Uno dei sound che hanno affascinato di più gli appassionati di jazz classico è quello prodotto dai primi trombonisti di New Orleans, il cui caposcuola indiscusso fu Edward Kid Ory, uno dei "padri" del jazz. Il "grow" ottenuto col loro strumento, il fraseggio scarno, asciutto, ma efficace e l'intonazione che mai veniva meno, uniti ad uno swing travolgente, scaturivano in un sound coinvolgente che ha affascinato per decenni i cultori di jazz classico. Tale stile di esecuzione trasmigrò a Chicago all'inizio degli anni Venti con il grande esodo di musicisti dalla città del Jazz che seguì alla chiusura del quartiere di Storyville, attirato dalle possibilità che offriva la Windy City.

Nacquero piccoli complessi in cui il trombone ricopriva il ruolo di strumento conduttore, e si sposava egregiamente col contrappunto del clarinetto. Le sezioni ritmiche erano scarne anch'esse, ma sufficienti e anzi assai efficaci nel tenere una base solida. Le costituivano banjo o chitarra, e il basso, quest' ultimo usato con dovizia di "slaps" a dare un supporto in più a certi passaggi.
All'inizio degli anni '80, al Festival del Jazz di Lugano, rimasi fulminato da un complesso siffatto, trombone, clarino, banjo e contrabbasso, i Red Bean Jazzers. Questo scritto vuole essere un ricordo di questa straordinaria formazione e soprattutto del suo leader e fondatore, la cui carica umana ed artistica rimpiangerò per sempre, Max Palchetti.
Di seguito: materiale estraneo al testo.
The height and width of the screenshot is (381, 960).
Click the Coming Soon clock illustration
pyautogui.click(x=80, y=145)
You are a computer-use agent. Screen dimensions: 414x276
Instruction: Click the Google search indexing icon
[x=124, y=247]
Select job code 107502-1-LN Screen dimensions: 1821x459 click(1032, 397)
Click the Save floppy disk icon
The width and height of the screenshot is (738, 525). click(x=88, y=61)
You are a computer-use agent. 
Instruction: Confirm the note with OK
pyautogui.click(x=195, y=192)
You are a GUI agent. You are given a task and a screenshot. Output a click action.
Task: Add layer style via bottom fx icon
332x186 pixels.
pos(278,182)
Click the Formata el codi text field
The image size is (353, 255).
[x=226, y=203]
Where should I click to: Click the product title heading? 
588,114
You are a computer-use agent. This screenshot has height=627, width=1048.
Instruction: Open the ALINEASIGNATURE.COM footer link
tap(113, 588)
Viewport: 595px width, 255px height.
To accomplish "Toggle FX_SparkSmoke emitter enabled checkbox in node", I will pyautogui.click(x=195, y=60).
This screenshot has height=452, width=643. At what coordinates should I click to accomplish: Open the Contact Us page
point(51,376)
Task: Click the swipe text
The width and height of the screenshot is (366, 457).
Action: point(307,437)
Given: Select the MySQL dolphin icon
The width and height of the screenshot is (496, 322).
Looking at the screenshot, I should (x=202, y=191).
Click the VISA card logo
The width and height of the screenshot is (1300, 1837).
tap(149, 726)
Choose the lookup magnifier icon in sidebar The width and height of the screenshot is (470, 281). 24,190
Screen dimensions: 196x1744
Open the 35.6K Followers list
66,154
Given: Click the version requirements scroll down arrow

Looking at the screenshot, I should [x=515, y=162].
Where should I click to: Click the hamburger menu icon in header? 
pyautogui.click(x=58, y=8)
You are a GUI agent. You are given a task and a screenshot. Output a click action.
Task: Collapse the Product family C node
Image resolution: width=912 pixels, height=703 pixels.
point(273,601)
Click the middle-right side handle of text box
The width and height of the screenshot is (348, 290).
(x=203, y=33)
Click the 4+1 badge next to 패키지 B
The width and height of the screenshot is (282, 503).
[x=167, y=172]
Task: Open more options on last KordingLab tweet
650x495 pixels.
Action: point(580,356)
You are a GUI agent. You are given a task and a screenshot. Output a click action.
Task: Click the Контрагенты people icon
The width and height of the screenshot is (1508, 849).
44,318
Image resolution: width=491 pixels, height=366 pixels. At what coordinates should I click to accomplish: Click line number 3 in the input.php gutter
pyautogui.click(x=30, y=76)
Quando nell'intervallo di quel primo concerto lo avvicinai, mi disse che la formazione e il suo stile si ispiravano a quelli di Roy Palmer, un grande purtroppo dimenticato, le cui registrazioni tuttavia sono reperibilissime su iTunes. Il repertorio dei Red Bean era impressionante, comprendendo circa 300 brani, in parte classici del jazz, in parte tratti dal repertorio delle band di Clarence Williams, in parte quelli che negli anni Venti e Trenta venivano definite "novelties", canzoni appena uscite, spesso da Tin Pan Alley, la strada di New York dove risuonavano dalle finestre delle case discografiche i motivi delle ultime composizioni.
Si parlava della carica umana di Max, che credo sia appartenuta solo a pochi, e si estrinsecava in uno swing travolgente che riusciva a trasmettere il pathos a tutti i presenti. Amava suonare ed essere ascoltato in piccoli contesti, piazzette, bar, dove poter avere il contatto più stretto possibile con il suo pubblico, dove si stabiliva una linea calda, direi infuocata, diretta tra lui e gli appassionati. Poteva suonare per ore, come i grandi della città del Delta.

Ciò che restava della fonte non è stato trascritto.